Dataset records
Segment Open

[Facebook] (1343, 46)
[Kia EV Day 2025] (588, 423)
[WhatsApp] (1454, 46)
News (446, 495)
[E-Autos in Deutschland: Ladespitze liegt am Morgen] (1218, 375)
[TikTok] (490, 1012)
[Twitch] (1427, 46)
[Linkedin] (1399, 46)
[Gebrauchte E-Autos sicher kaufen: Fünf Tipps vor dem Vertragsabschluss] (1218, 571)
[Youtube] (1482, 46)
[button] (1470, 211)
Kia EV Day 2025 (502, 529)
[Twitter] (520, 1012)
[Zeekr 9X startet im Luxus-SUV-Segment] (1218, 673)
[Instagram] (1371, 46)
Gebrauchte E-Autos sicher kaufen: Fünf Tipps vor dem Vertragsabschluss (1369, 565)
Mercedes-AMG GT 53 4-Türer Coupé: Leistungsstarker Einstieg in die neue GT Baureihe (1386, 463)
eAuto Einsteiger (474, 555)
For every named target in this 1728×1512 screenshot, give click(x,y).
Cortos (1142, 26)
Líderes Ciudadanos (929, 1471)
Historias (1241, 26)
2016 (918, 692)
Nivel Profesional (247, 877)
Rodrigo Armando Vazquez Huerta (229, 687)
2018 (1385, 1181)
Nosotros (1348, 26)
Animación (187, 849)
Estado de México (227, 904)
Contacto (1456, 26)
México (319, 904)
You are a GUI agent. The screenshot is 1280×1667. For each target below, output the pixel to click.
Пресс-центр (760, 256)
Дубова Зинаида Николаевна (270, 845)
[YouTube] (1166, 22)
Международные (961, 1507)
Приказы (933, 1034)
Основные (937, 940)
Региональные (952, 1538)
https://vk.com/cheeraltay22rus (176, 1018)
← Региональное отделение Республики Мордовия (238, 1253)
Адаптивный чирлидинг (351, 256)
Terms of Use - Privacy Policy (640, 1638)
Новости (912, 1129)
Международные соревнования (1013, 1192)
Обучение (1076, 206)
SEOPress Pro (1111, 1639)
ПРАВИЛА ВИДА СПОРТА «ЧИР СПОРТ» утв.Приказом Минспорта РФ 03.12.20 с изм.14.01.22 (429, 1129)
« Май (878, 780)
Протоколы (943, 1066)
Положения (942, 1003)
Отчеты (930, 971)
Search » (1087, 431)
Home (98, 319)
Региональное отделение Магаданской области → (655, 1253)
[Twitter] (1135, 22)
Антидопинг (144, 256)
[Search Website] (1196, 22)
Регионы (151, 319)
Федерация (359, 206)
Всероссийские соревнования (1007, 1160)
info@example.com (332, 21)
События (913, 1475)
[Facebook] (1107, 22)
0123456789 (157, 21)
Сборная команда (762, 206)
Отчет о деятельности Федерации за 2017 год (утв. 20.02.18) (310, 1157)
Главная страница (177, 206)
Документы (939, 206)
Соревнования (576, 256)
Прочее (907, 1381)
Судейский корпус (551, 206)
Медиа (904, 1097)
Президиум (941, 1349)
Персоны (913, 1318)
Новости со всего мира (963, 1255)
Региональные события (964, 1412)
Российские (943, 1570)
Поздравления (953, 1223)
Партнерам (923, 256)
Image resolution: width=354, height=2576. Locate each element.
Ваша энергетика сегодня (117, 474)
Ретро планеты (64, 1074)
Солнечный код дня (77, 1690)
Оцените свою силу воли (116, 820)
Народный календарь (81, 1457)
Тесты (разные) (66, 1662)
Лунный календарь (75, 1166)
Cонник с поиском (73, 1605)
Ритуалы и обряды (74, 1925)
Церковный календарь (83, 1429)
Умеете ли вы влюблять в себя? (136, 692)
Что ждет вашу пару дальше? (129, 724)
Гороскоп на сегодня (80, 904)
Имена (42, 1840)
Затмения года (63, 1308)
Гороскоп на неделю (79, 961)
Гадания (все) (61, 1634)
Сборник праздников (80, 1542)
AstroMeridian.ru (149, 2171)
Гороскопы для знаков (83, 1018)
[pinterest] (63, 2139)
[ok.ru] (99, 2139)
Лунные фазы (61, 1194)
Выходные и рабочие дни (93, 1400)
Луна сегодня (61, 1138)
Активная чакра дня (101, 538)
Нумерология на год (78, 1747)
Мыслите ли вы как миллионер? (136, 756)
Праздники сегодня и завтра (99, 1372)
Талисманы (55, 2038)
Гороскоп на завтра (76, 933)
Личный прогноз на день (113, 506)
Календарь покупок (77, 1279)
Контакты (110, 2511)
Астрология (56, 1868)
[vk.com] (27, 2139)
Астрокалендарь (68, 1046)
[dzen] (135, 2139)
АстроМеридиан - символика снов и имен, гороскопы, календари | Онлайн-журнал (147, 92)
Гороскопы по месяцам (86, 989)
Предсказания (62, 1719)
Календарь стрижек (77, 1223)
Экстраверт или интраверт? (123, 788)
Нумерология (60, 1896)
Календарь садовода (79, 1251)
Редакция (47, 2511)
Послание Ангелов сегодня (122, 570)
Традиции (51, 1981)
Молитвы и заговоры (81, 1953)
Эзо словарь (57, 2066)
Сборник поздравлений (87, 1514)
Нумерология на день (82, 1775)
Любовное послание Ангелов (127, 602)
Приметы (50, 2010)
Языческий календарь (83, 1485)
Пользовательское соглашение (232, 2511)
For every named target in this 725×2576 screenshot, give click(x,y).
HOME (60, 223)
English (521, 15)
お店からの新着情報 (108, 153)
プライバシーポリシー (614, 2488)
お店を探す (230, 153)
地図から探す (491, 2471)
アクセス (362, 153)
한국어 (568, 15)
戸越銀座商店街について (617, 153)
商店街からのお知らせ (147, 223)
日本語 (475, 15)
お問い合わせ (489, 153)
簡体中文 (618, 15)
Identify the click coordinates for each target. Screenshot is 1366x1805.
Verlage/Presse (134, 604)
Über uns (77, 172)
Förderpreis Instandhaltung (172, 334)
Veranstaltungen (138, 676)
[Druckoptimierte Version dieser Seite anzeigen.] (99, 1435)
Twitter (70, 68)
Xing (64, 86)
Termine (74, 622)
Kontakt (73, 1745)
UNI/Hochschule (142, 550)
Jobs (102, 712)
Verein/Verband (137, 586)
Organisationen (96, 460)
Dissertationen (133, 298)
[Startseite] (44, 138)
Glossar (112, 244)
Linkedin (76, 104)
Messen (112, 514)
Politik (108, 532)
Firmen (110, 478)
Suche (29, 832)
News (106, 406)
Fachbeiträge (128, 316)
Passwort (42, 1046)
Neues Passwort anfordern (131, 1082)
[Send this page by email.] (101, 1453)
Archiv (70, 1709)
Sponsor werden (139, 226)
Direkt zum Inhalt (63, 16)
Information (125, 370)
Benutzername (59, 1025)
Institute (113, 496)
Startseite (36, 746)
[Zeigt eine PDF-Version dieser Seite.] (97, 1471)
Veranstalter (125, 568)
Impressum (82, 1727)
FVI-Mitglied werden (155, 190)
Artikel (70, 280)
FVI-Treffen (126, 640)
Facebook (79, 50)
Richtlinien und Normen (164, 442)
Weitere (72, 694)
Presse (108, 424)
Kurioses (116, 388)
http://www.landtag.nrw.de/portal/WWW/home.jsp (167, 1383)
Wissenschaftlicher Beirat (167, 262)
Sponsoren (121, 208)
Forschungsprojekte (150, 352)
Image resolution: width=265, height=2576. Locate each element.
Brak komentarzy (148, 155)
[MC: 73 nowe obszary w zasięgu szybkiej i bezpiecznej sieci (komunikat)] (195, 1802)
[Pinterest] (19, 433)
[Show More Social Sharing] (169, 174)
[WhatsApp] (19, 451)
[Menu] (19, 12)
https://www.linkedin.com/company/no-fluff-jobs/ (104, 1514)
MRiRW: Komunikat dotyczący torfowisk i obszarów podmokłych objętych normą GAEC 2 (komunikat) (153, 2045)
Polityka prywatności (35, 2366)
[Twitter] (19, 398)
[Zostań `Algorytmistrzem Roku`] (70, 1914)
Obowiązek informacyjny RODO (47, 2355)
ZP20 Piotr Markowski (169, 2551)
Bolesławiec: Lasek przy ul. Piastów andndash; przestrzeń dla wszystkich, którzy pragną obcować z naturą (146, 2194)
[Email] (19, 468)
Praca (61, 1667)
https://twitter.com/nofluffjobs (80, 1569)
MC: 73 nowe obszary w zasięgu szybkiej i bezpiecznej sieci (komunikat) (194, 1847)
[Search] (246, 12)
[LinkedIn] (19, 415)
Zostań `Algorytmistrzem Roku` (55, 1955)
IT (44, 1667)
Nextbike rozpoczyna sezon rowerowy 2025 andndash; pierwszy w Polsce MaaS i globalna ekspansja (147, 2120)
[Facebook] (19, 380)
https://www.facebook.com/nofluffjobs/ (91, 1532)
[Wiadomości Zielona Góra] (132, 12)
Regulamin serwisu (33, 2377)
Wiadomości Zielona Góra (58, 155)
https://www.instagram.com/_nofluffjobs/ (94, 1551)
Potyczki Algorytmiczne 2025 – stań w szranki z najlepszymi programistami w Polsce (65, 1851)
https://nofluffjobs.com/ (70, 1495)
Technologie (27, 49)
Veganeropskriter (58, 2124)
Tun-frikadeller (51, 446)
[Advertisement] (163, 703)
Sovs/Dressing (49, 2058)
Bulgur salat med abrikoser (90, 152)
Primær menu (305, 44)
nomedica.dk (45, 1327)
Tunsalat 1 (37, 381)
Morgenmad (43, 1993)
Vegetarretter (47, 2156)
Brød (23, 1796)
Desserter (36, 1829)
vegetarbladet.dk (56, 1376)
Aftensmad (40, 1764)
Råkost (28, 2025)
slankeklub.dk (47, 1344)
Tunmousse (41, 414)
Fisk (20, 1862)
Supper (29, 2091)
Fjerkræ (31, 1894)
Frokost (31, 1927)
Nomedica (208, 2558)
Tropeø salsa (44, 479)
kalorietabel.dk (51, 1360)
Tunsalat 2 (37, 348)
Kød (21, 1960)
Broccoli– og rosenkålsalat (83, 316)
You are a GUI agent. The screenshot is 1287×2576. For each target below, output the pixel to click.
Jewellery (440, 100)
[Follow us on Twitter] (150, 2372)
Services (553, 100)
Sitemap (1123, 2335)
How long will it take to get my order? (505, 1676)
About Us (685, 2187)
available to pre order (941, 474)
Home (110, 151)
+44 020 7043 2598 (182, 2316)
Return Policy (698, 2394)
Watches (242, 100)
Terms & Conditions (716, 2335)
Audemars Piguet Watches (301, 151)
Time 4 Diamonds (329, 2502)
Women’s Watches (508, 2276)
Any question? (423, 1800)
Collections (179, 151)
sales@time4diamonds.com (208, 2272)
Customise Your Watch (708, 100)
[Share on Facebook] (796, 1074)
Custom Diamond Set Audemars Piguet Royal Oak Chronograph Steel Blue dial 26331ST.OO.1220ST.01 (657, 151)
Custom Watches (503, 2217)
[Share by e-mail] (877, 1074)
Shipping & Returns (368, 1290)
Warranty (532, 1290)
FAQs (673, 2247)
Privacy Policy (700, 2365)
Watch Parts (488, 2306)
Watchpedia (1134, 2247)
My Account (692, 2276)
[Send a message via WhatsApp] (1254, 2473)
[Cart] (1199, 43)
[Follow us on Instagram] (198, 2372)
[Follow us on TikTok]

Segment Closed

--- ABOUT THIS TASK ---
In the records above, the line with "Гороскопы для знаков (83, 1018)" marks the start and the line with "Politik (108, 532)" marks the end; copy that stretch exactly, both lines included, and nothing else.

--- YOUR SOLUTION ---
Гороскопы для знаков (83, 1018)
[pinterest] (63, 2139)
[ok.ru] (99, 2139)
Лунные фазы (61, 1194)
Выходные и рабочие дни (93, 1400)
Луна сегодня (61, 1138)
Активная чакра дня (101, 538)
Нумерология на год (78, 1747)
Мыслите ли вы как миллионер? (136, 756)
Праздники сегодня и завтра (99, 1372)
Талисманы (55, 2038)
Гороскоп на завтра (76, 933)
Личный прогноз на день (113, 506)
Календарь покупок (77, 1279)
Контакты (110, 2511)
Астрология (56, 1868)
[vk.com] (27, 2139)
Астрокалендарь (68, 1046)
[dzen] (135, 2139)
АстроМеридиан - символика снов и имен, гороскопы, календари | Онлайн-журнал (147, 92)
Гороскопы по месяцам (86, 989)
Предсказания (62, 1719)
Календарь стрижек (77, 1223)
Экстраверт или интраверт? (123, 788)
Нумерология (60, 1896)
Календарь садовода (79, 1251)
Редакция (47, 2511)
Послание Ангелов сегодня (122, 570)
Традиции (51, 1981)
Молитвы и заговоры (81, 1953)
Эзо словарь (57, 2066)
Сборник поздравлений (87, 1514)
Нумерология на день (82, 1775)
Любовное послание Ангелов (127, 602)
Приметы (50, 2010)
Языческий календарь (83, 1485)
Пользовательское соглашение (232, 2511)
For every named target in this 725×2576 screenshot, give click(x,y).
HOME (60, 223)
English (521, 15)
お店からの新着情報 (108, 153)
プライバシーポリシー (614, 2488)
お店を探す (230, 153)
地図から探す (491, 2471)
アクセス (362, 153)
한국어 (568, 15)
戸越銀座商店街について (617, 153)
商店街からのお知らせ (147, 223)
日本語 (475, 15)
お問い合わせ (489, 153)
簡体中文 (618, 15)
Identify the click coordinates for each target. Screenshot is 1366x1805.
Verlage/Presse (134, 604)
Über uns (77, 172)
Förderpreis Instandhaltung (172, 334)
Veranstaltungen (138, 676)
[Druckoptimierte Version dieser Seite anzeigen.] (99, 1435)
Twitter (70, 68)
Xing (64, 86)
Termine (74, 622)
Kontakt (73, 1745)
UNI/Hochschule (142, 550)
Jobs (102, 712)
Verein/Verband (137, 586)
Organisationen (96, 460)
Dissertationen (133, 298)
[Startseite] (44, 138)
Glossar (112, 244)
Linkedin (76, 104)
Messen (112, 514)
Politik (108, 532)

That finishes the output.